Studio album by Slade
- Released: 15 February 1974
- Recorded: late 1973
- Genre: Glam rock
- Length: 37:32 (57:40 with bonus tracks)
- Label: Polydor (UK/Canada), Warner Bros. (US)
- Producer: Chas Chandler

Slade chronology
| Sladest (1973) | Old New Borrowed and Blue (1974) | Slade in Flame (1974) |

Singles from Old New Borrowed and Blue
- "My Friend Stan" Released: 28 September 1973; "Good Time Gals (America only)" Released: February 1974; "Everyday" Released: 29 March 1974; "When the Lights Are Out (America and Belgium only)" Released: May 1974;

= Old New Borrowed and Blue =

Old New Borrowed and Blue is the fourth studio album by the British rock group Slade. It was released on 15 February 1974 and reached No. 1 on the UK Albums Chart. It has been certified Gold by BPI. The album was produced by Chas Chandler. For the album, Slade attempted to begin breaking away from their usual rock formula. For example, the singles "My Friend Stan" and "Everyday" were piano-led and did not have the typical "Slade" sound.

In the US, the album was released by the Warner Bros. label under the title Stomp Your Hands, Clap Your Feet, minus the tracks "My Town" and "My Friend Stan" (as they had been previously released there on Sladest).

==Background==

"We've just finished recording our next album. It's got a lot of new things on it. Nothing very different or out of character, we've spent more time on arrangements and little ideas and effects."
— Don Powell discussing the album in 1974.

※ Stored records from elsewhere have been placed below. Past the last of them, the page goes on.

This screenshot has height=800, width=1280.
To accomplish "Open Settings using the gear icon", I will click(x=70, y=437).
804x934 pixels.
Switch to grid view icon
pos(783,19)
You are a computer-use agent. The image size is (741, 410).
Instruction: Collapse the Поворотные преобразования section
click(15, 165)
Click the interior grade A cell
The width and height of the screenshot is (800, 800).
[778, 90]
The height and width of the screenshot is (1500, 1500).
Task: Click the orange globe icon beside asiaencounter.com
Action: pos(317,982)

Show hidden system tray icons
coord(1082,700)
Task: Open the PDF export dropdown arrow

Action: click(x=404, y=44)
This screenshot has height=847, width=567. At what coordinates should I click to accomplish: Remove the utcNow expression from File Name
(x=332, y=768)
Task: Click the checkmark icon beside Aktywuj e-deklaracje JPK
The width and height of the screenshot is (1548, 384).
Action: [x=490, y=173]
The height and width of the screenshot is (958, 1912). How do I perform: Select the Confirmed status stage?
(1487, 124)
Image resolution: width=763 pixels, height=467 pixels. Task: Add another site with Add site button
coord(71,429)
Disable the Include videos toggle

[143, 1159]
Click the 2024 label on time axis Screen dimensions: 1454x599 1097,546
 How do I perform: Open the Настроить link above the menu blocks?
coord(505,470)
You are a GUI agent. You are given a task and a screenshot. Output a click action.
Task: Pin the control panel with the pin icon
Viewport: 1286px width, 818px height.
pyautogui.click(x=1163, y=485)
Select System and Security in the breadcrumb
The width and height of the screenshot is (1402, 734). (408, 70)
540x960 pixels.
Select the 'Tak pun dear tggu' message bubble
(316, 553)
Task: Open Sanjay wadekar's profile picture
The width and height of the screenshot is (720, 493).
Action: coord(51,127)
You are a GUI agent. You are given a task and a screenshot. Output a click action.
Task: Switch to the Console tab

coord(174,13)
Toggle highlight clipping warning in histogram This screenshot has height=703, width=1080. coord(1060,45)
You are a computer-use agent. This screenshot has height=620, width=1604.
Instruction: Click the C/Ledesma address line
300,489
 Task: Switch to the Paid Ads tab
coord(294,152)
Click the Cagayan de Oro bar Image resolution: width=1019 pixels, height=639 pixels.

Old New Borrowed and Blue was recorded amid various touring and promotional activities in late 1973, and also during the headline-making recovery of drummer Don Powell, who was involved in a serious car crash in July, which killed his girlfriend and briefly threw the band's existence into doubt. Despite his critical condition, Powell was able to make a recovery and the band soon entered the studio to record material for their new album. During recording of "My Friend Stan", Powell was still walking with the aid of a stick and had to be lifted onto his drum stool. On the album, the band attempted to continue their usual formula on some tracks, while others took a change in musical direction. The album's title, as explained by Holder, came from the album's content, which the band felt had a mix of old, new, borrowed and blue songs.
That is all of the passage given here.